# start of SOURCE EXCERPT

In 1964 Womack and his brothers, recording as The Valentinos, released a song Womack had written, “It’s All Over Now.” A month later the Rolling Stones released their version, which became a #1 hit on the UK sales charts and introduced the singer’s song to a generation of white teens, including me.
I loved “It’s All Over Now,” though it was years before I noticed that the songwriter was Bobby Womack.
I interviewed Womack in 1984 at his home in the Hollywood Hills for Rolling Stone when he was in the midst of one of many comebacks — this one had started with 1981’s The Poet.
At the time we talked, Womack had another hit album,The Poet II.
I asked Womack what his reaction was back in 1964 when he first learned that the Rolling Stones had a hit in England with his song.
“Tell them to get their own fucking song!,” he said. “I never was happy about that until I saw a check.”
Womack became friends with Ron Wood of the Stones, and played on several of Wood’s solo albums.

# end of SOURCE EXCERPT

## WORK TO DO
1. Copy the Bobby Womack passage starting at "In 1964 Womack" and ending at "with his song.", swapping "Hollywood Hills" for "San Fernando Valley".
2. Extend the Bobby Womack passage with a short paragraph that picks up after its last sentence.
The data that comes next is separate material from the Bobby Womack passage.

# start of RECORDED INFORMATION

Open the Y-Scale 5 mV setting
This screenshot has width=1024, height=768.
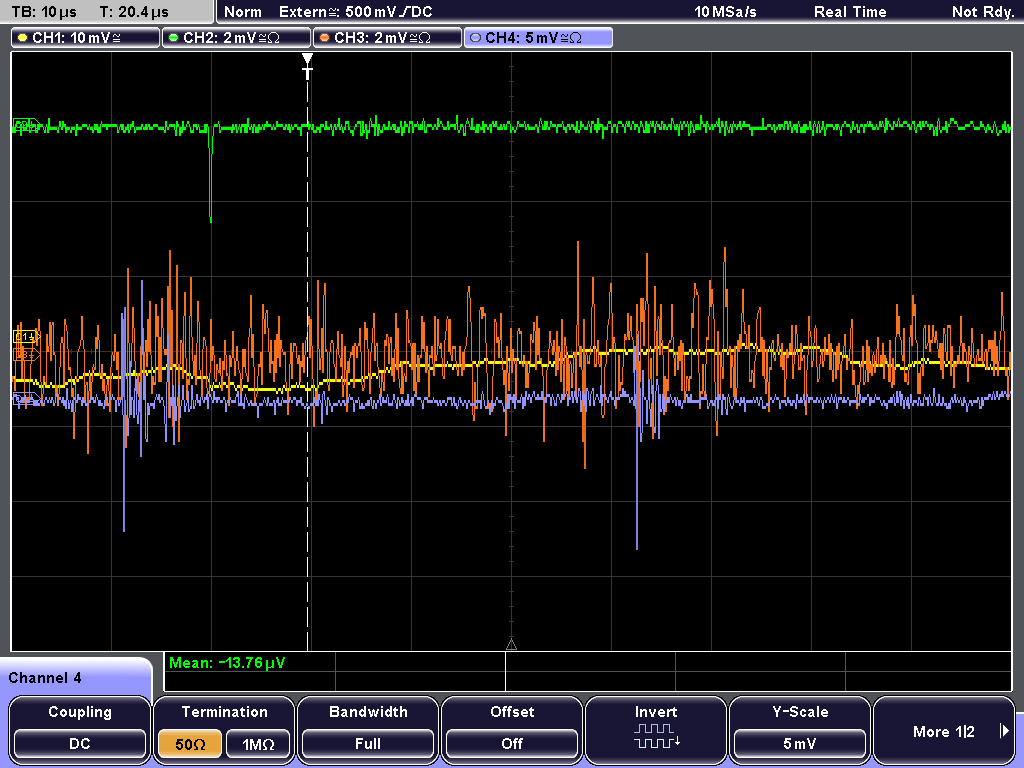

# end of RECORDED INFORMATION

## ANSWERS
1.
In 1964 Womack and his brothers, recording as The Valentinos, released a song Womack had written, “It’s All Over Now.” A month later the Rolling Stones released their version, which became a #1 hit on the UK sales charts and introduced the singer’s song to a generation of white teens, including me.
I loved “It’s All Over Now,” though it was years before I noticed that the songwriter was Bobby Womack.
I interviewed Womack in 1984 at his home in the San Fernando Valley for Rolling Stone when he was in the midst of one of many comebacks — this one had started with 1981’s The Poet.
At the time we talked, Womack had another hit album,The Poet II.
I asked Womack what his reaction was back in 1964 when he first learned that the Rolling Stones had a hit in England with his song.

2.
When he learned of Womack’s death, Ron Wood Tweeted:
“I’m so sad to hear about my friend Bobby Womack ~ the man who could make you cry when he sang has brought tears to my eyes with his passing.”
Womack had problems with drugs — in particular, cocaine. “The biggest downfall for any entertainer is drugs,” Womack said. “I ain’t saying I was totally out there, but I had my share.
During that interview he said he’d been clean for six months and told me he was excited to be touring with a hit album.
“I don’t know about everyone else, but I want to live,” he told me. “I have two sons. I have a beautiful wife. And music, the gift that God gave me, means more to me today than it’s ever meant.”